Not long ago, we took a liberty to sum up the progress made over the years in the area of alpha-boryl carbonyl chemistry. I was asked to write a perspective on this subject, which meant that I suggested that my able co-workers Zhi He and Adam Zajdlik work on the manuscript. These guys did an outstanding job and the paper is now on the Dalton Transactions website. You might say: “Wait a minute, this is an inorganic journal, are you an inorganic chemist?” I tell you what: if there is one thing I learned from my one of my heroes in chemistry, George A. Olah, it is that divisions among the branches of science are artificial crap.

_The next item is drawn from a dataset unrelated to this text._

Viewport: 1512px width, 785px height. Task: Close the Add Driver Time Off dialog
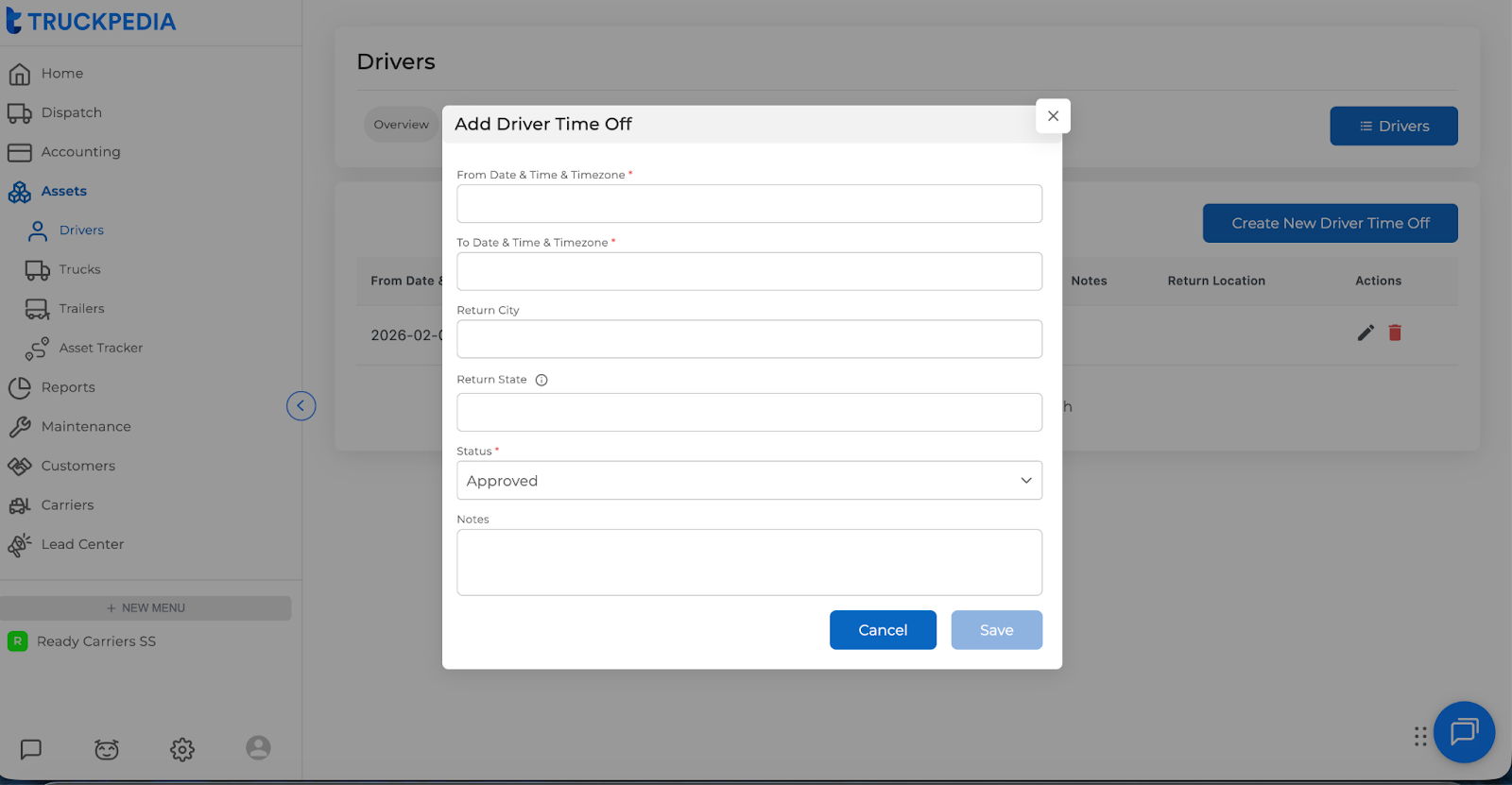pos(1053,116)
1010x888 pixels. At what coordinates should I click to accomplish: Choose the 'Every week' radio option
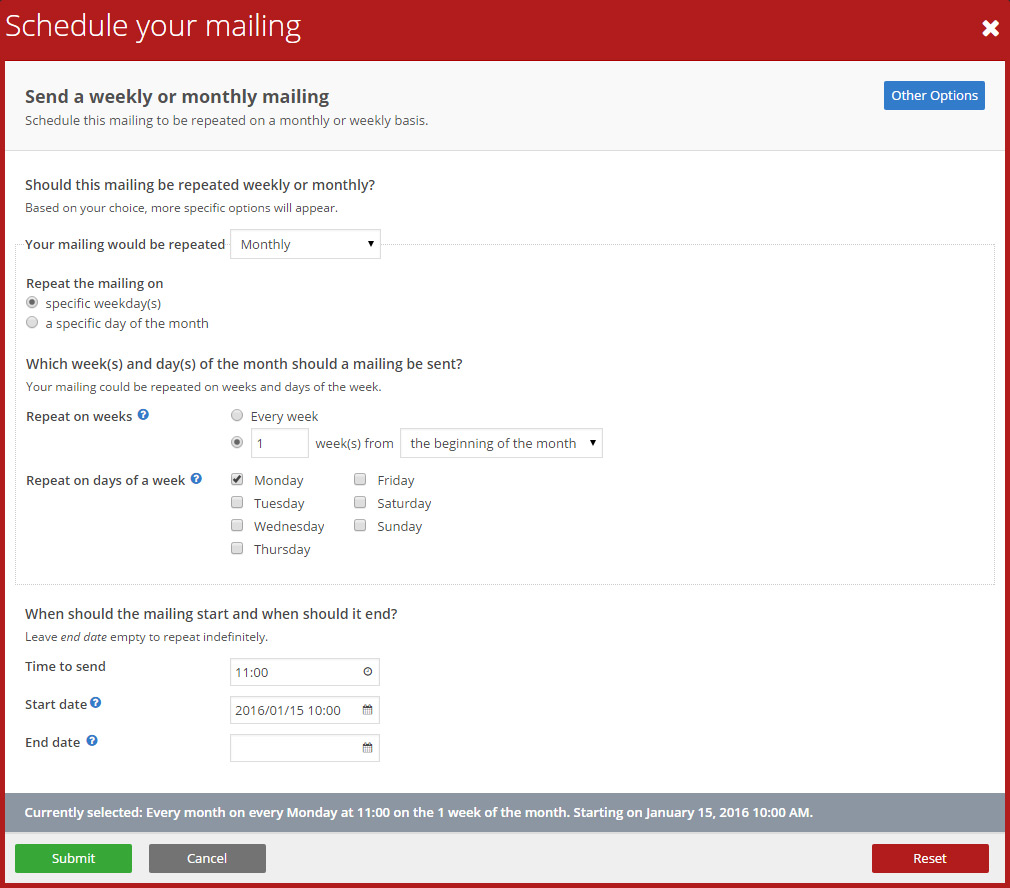click(236, 415)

Coming back to the subject of our paper, I just want to point out that there are some really interesting examples of alpha-boryl carbonyls out there and I am showing them below. It is difficult to regard these intriguing reagents as the mainstream of chemistry as they are not, dare I say, bench-stable. But these molecules did pave a way to some of the ideas we are pursuing in my lab. I view all of the entries below as part of our honour roll as their often unusual structures attest to the imagination of chemists who conceived them.
http://pubs.rsc.org/en/content/articlelanding/2014/dt/c4dt00817k#!divAbstract
The point of our Dalton paper was to sum up what had been done prior to our work on stable alpha-boryl carbonyl compounds and, of course, discuss our own inroads in this area. Unlike the O-boron enolates, which react primarily as nucleophiles, our C-bound tautomers contain an electrophilic carbonyl group next to the nucleophilic alpha-carbon. We like to refer to these molecules as kinetically amphoteric (to distinguish from the other type of amphoterism, which is driven by protons and is thermodynamic in origin).